Cela y Umbral citaban a Krahe

Me lo dijo un día Javier López de Guereña, su inseparable guitarrista y autodenominado hijo predilecto: “Nuestra carrera ha consistido básicamente en decir que no”. No a dar conciertos en verano, no a las campañas de publicidad, no, salvo contadas excepciones, a la televisión, no a sacrificar la cercanía del público por actuar en teatros de renombre y no a subir su caché si ello repercutía en el precio de las entradas. Cómodamente instalado en sus “poquedumbres”, Javier Krahe nunca vendió su lana negra y resistió impasible los embates del poder, juicios incluidos. Consciente de que definirse es limitarse, huyó siempre de las etiquetas y nunca fue esclavo del exceso de ambición cuando se asomó al éxito ni de la autocompasión cuando le vinieron mal dadas. Fue, además de un maestro absoluto en el arte de no hacer nada –terreno abonado para la creatividad–, un genio en no confundir lo urgente con lo importante y en no dejarse herir por la sucesión de pequeñas desgracias cotidianas que amenaza con amargarnos la existencia casi a cada instante, eso que Bukowski llamaba “el cordón del zapato” y que, si se rompe en el momento menos propicio, puede acabar con uno en el manicomio.

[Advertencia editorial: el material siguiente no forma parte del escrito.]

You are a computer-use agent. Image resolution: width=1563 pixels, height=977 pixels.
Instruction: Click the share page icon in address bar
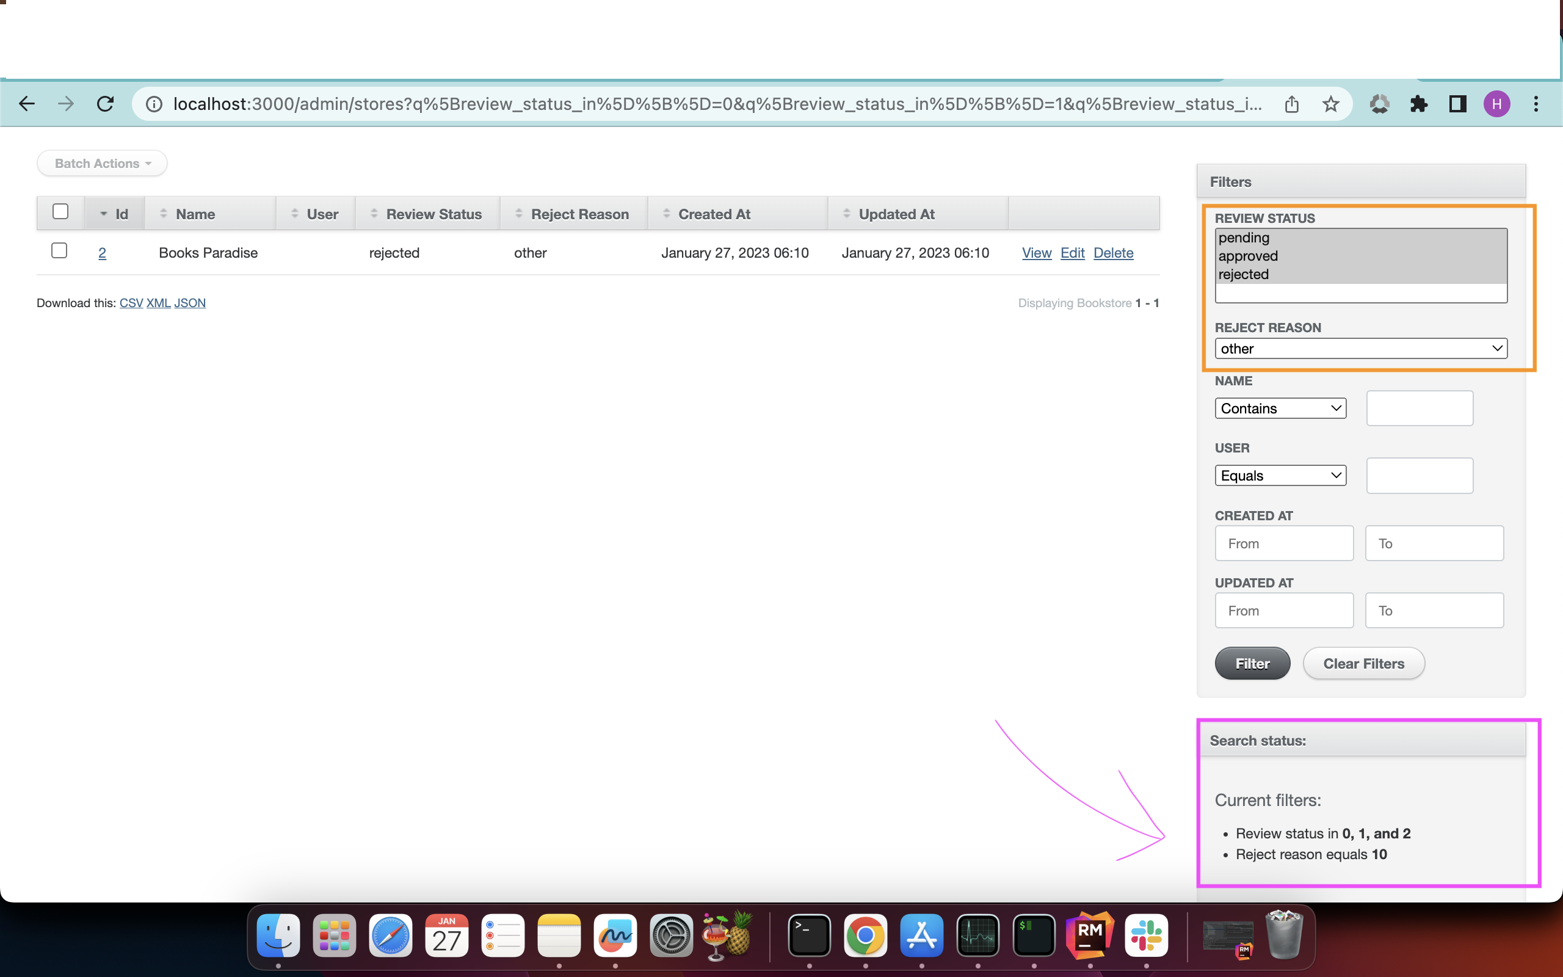click(x=1292, y=104)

He contado ya en alguna ocasión que a mí de Javier Krahe lo primero que me gustó fue ‘Marieta’ porque era la única ocasión en que a mis padres les hacía gracia que el niño dijera “gilipollas”. Sus canciones me han acompañado desde entonces y fui un asiduo de sus conciertos durante la última época, pero siempre me interesó, más incluso que su obra, su vida. La idea de escribir su biografía había comenzado a filtrarse entre mis caóticos pensamientos cuando decidió tomarse las vacaciones definitivas en Zahara de los Atunes y convertirse así en ese eternel estivant con el que fantaseaba Brassens cuando en ‘Supplique pour être enterré à la plage de Sète’ (una de las canciones predilectas de Javier Krahe) pedía que lo enterraran junto al mar, para pasar su muerte de vacaciones y para que, si sus versos no estaban a la altura de los de Paul Valéry, al menos su cementerio fuera más marino. Lejos de disolverse, el propósito fue ganando fuerza a medida que el tiempo difuminaba la genialidad del futuro biografiado y su recuerdo comenzaba a desdibujarse. Un día leí en algún recoveco de la red que tal empresa sería tarea imposible. Lo que faltaba.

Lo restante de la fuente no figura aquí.